The major genetically modified crops created by Monsanto are designed to withstand Monsanto pesticides. While very few crops have actually been commercially released by Monsanto (Roundup Ready versions of corn, canola, cotton, soybeans, squash, and papaya, to be exact), these crops account for a huge share of agriculture and the effects of the pesticides can be devastating. The increase in pesticides has created large populations of pesticide-resistant insects. This leads to Monsanto nearly fighting an arms race every year with bugs that are becoming increasingly resistant to Roundup and other chemicals used to kill pests and weeds. These population changes could drastically affect ecosystems, as well as the increase in foreign chemicals as local flora and fauna fail to adapt. Another threat to local ecosystems is Monsanto seeds that are blown out of the confines of the farms on which they are grown, which could also lead to contamination with local populations and change the landscape very quickly.
Monsanto has also come under fire for what is called the Terminator Gene, according to NPR, with claims that Monsanto seeds are sterile. People argue that these sterile seeds force farmers to continuously buy Monsanto seeds rather than replanting the ones already produced. While Monsanto has isolated the Terminator Gene, they deny using it in their crops.

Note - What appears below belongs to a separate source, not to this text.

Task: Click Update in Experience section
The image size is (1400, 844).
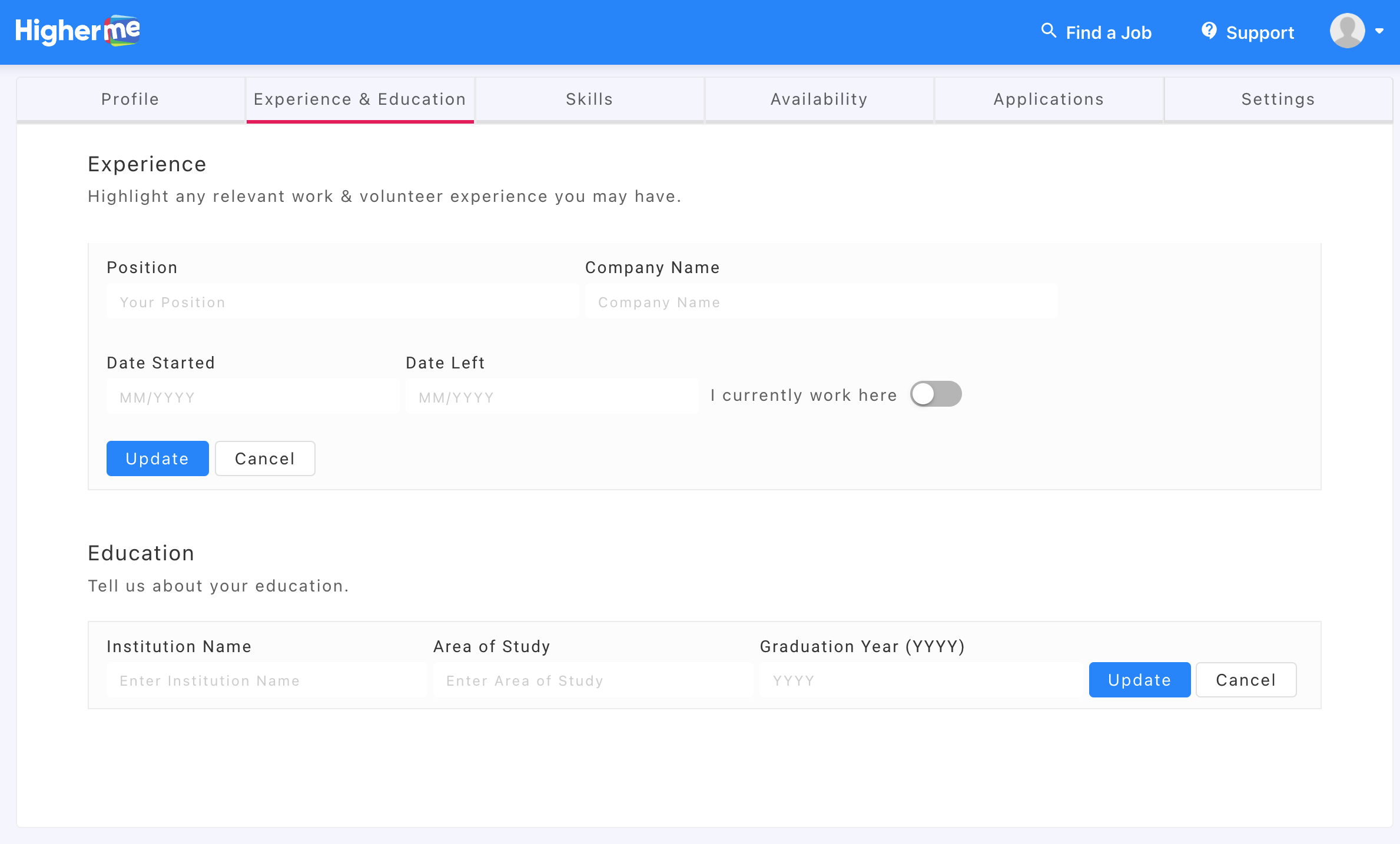Action: click(157, 458)
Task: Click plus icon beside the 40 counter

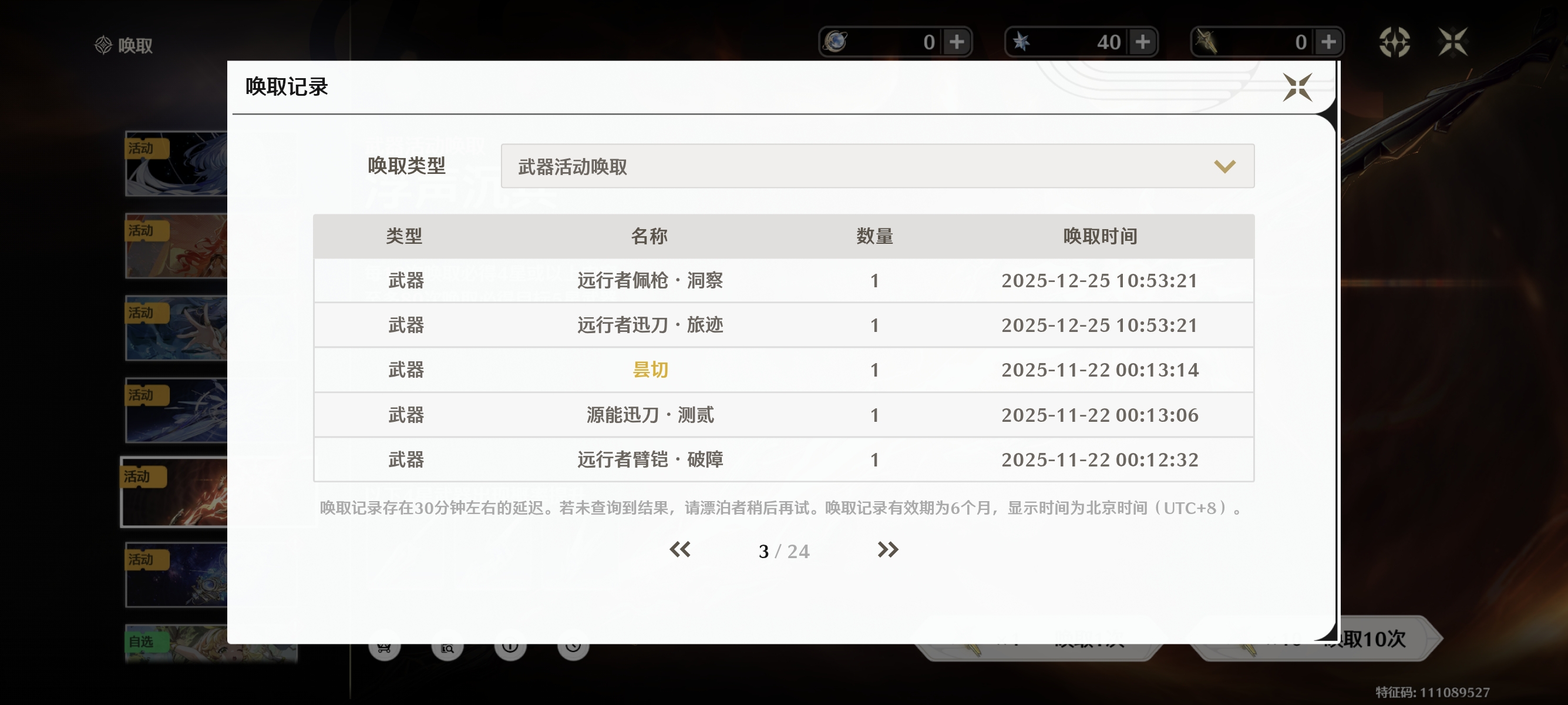Action: pos(1142,42)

Further, buying new seeds each year is a common practice for farmers. The Terminator Gene can also help prevent Monsanto crops from acting as invasive species, as the seeds terminate and cannot grow.
Another thing muddling this debate is a common tendency to equate Monsanto and GMOs. While companies like DuPont are also part of the market, Monsanto holds a massive amount of the market share, and it is very difficult for GMO producing companies to start up because the negative press of Monsanto has spread to GMOs. GMOs are widely disliked, largely because of some of Monsanto’s business practices, but mostly anti-GMO sentiment has fueled the charge against Monsanto. However, under closer examination it seems Monsanto has used the concept of GMOs for its own gain and not for the benefits that GMOs can yield.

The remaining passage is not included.